Are you originally from Marshall or Owatonna?
I was born in Marshall and lived there until I was nine. Then, we moved to Owatonna. I stayed there until I was 15 and went to the what is now the Perpich Center for Arts Education. After that I stayed in St. Paul until I was 24. Then I moved London for a year, and I've been in L.A. for the last six years. At some point I lived in Chicago for a about a year. Can't remember when.
Do you still have any family or friends there? When did you head back there last?
My parents are still in Owatonna, so I end up back there a lot. There are a lot of good people there that I like to visit. Just go to the bar at the bowling alley and everyone's there. Convenience.
What was the inspiration behind performing again recently with Calvin Krime at the Uptown recently? Ever thought about taking Sean Na Na or CK on the road again?

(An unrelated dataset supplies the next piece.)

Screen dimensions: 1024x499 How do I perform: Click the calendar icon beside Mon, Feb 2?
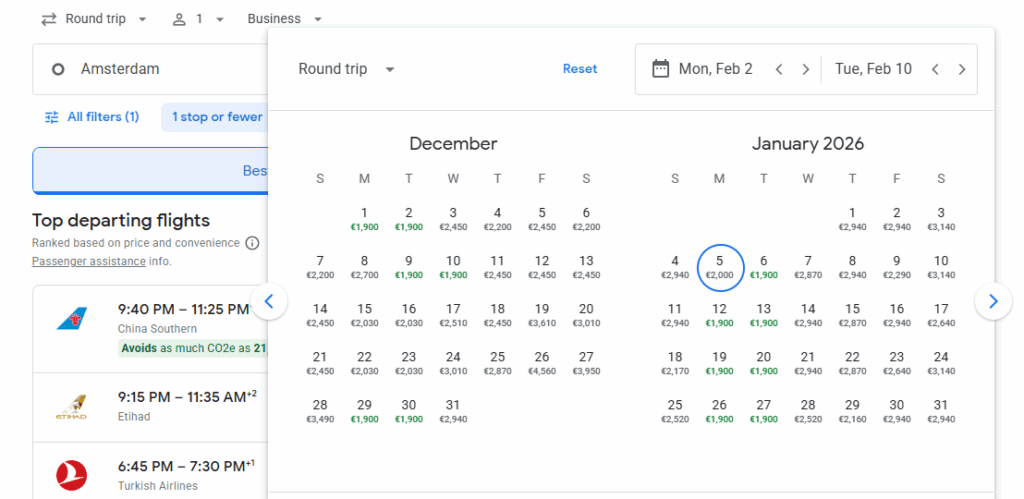coord(660,69)
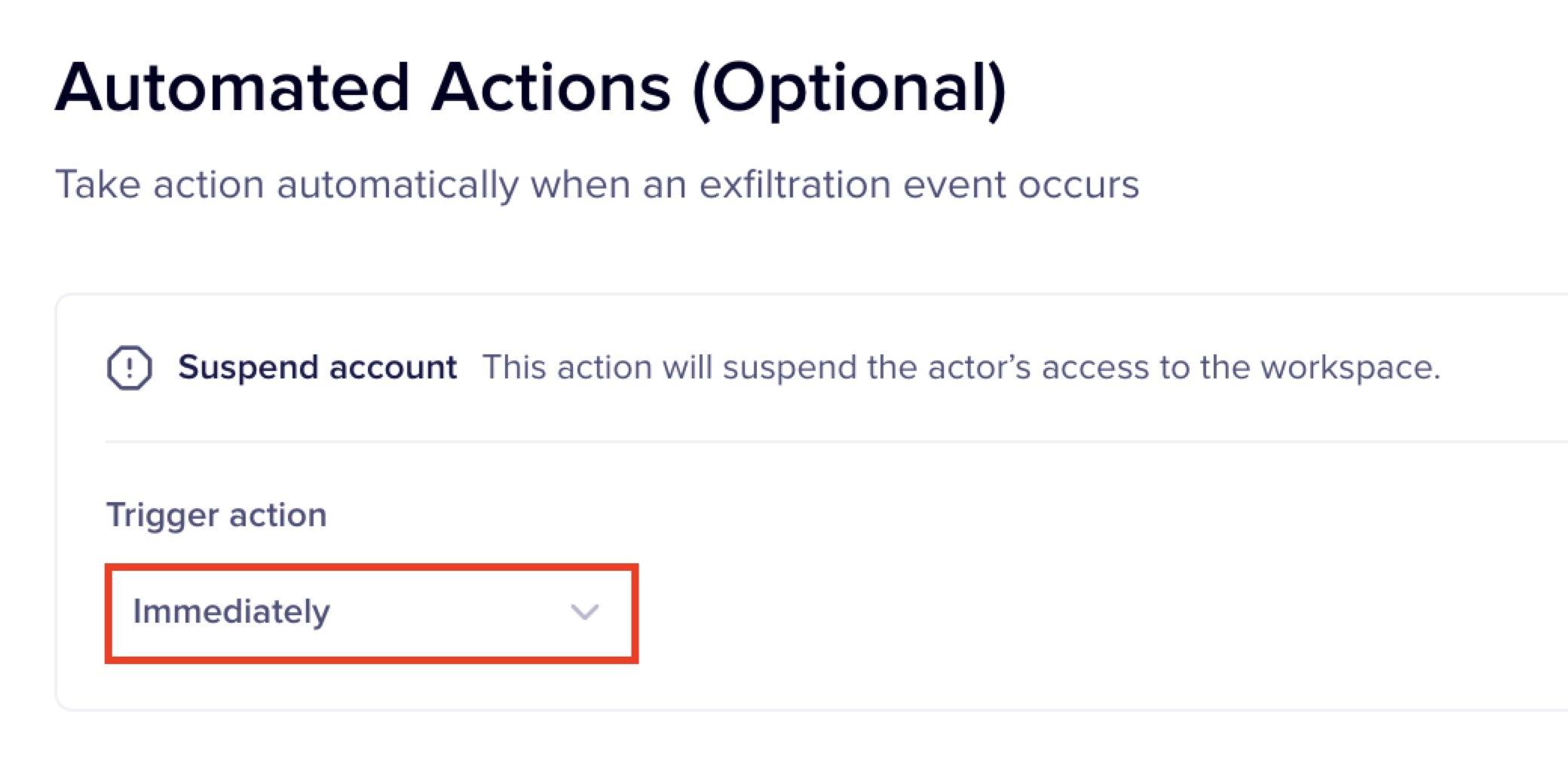Click the divider line under Suspend account

click(829, 441)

The people at the Uptown Bar contacted me about doing a Har Mar show before closing the doors. I was all excited to help out and get a chance to rock the place one last time. After I thought I about it a bit I realized that I never really did many Har Mar shows there. Calvin Krime would play, and during that era I watched countless bands through the window just dying to turn 21 so I could go in. I got a wild notion to get Jon and Jason to play a few songs, they agreed, and we rocked the encore. It was super fun. I would like to play more with those guys. No official plans. It was just nice to dust off the bass and scream. As far as touring goes, I'm always threatening to do more Sean Na Na shows. If we got a good tour offered I'd put the band together. It's kind of brutal on the road these days though, so no promises.
What sort of impact did Michael Jackson's death have on you?
I was really surprised. Michael Jackson's death was so sudden. I came out of a movie and heard the news. It didn't seem real. I don't think I actually cried. I was more relieved for the guy. He was under such constant scrutiny that it must have been hellish. I feel like he finally got a little bit of peace. I love his music and his life story is legendary. Anyway, I hope his dad goes soon. Motherfucker.
Do you think that songs like "Dope, Man" or "Turn it Around" would exist had Jackson not?
Obviously M.J. was a huge influence on me. Thriller was the first album I learned every word to. I was in kindergarten and would come home and listen to it every day, dancing next to the record player with these giant white headphones on. I think that really shaped my point of view and love for R&B. Simply put, most of my songs wouldn't exist without Motown in general.
When did you guys have the idea to include [Eric Wareheim] in the video?
Eric and I have been trying to get together and make a video for a while now. He was super busy working on Tim and Eric while we were shooting this, but he was all about dropping by and getting slimed. It all came together nicely.
What's the continuation of the DUI theme about in your music?
I think I only reference Dialing Under the Influence once on Dark Touches. I guess it's something I'm prone to doing. Drunk dialing is a blessing and a curse.
"Game Night" has this strange hardcore-synth sound that reminds me a bit of Lords of Acid. How much do you listen to artists like that—or maybe Peaches—who are almost over the top with the openness of their sexuality? Does that sort of music influence you at all or is it the opposite—are you influencing someone like Peaches?
I've never really listened to Lords of Acid. P.O.S handed me a disc of beats and I really liked that one. It's just brutal and awesome. I love that bass sound. It's so gritty and huge. The song kind of wrote itself from there. As far as influencing people, I can't really answer that. I am friends with Peaches, and I think her shows are amazing. In that respect, I totally look up to her. We're peers though, so it's more of a mutual admiration. We've both been at it for a LONG time.
Forget old man Timberlake—think that you're bringing sexy back with Dark Touches bringing?
I love Timberlake. I think he's awesome. I think Dark Touches is my best album yet, so I'm really excited. I think this one's only 75% about sex. It's mostly about jubilation... which normally ends up with sex I guess. I don't know. I can't help it. People want to love me.